Since I have been a student, there has yet to be an election where a group of students who truly wanted to reform the SFUO had a majority on the Board of Administration or occupied most of the executive positions. It is no surprise that the issues within the SFUO have gone unsolved, because there has never been a majority of decision makers who wanted to solve the institution’s problems (often times the majority didn’t even think that there were problems). If we want a more democratic, transparent, and accountable student union, we don’t need to throw out a 50 year-old institution, we need to reform it by electing individuals who want to make the necessary changes.

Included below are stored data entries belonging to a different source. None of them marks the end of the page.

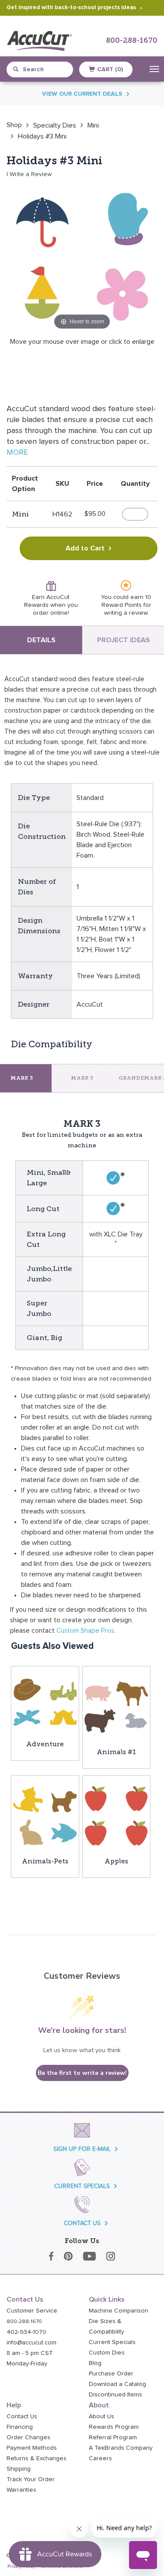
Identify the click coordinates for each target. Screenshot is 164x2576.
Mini (93, 125)
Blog (95, 2363)
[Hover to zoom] (82, 256)
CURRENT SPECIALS (82, 2186)
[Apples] (116, 1815)
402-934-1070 (26, 2332)
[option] (14, 125)
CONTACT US (82, 2223)
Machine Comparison (118, 2311)
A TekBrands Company (121, 2448)
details (41, 640)
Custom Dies (107, 2353)
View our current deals (82, 94)
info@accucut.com (31, 2343)
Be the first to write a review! (82, 2073)
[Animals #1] (116, 1706)
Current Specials (112, 2342)
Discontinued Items (115, 2395)
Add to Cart (85, 548)
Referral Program (113, 2437)
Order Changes (28, 2437)
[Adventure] (45, 1702)
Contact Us (22, 2416)
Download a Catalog (117, 2384)
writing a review (125, 613)
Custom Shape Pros (85, 1630)
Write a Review (31, 174)
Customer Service (32, 2311)
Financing (20, 2427)
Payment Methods (32, 2448)
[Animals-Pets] (45, 1815)
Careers (100, 2458)
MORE (17, 453)
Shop (14, 124)
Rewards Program (114, 2427)
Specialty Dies (54, 125)
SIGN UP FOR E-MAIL (82, 2149)
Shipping (19, 2469)
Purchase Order (111, 2374)
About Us (101, 2416)
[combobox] (44, 69)
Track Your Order (31, 2479)
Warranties (21, 2490)
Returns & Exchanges (36, 2458)
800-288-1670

So how could we fix the SFUO? Many of the changes that had to be made were brought in under the governance reform in the fall. It was a good start. That being said, from a policy perspective, the SFUO still needs to revamp election regulations, increase accountability measures, and get smarter about the way that student money is spent. Even more importantly, there needs to be a culture shift towards accountability and transparency.

After this year of chaos, we need some stability. Regardless of what people say, building an institution from scratch is not easy. You can’t snap your fingers and all of a sudden have 17 services, 26 fully functioning Federated Bodies, hundreds of clubs, and a well run 101 week. These are things that took the SFUO half a century to build. No student union will be able to have these services “transferred” over to it or built overnight. It will take years before the services offered to students are back up to their current levels. Changing student unions comes at a high cost and it would be irresponsible to suggest that we can simply swap unions and all our problems will be solved. Let’s fix the SFUO, not scrap it.

– Sam Schroeder, fourth-year history and political science student.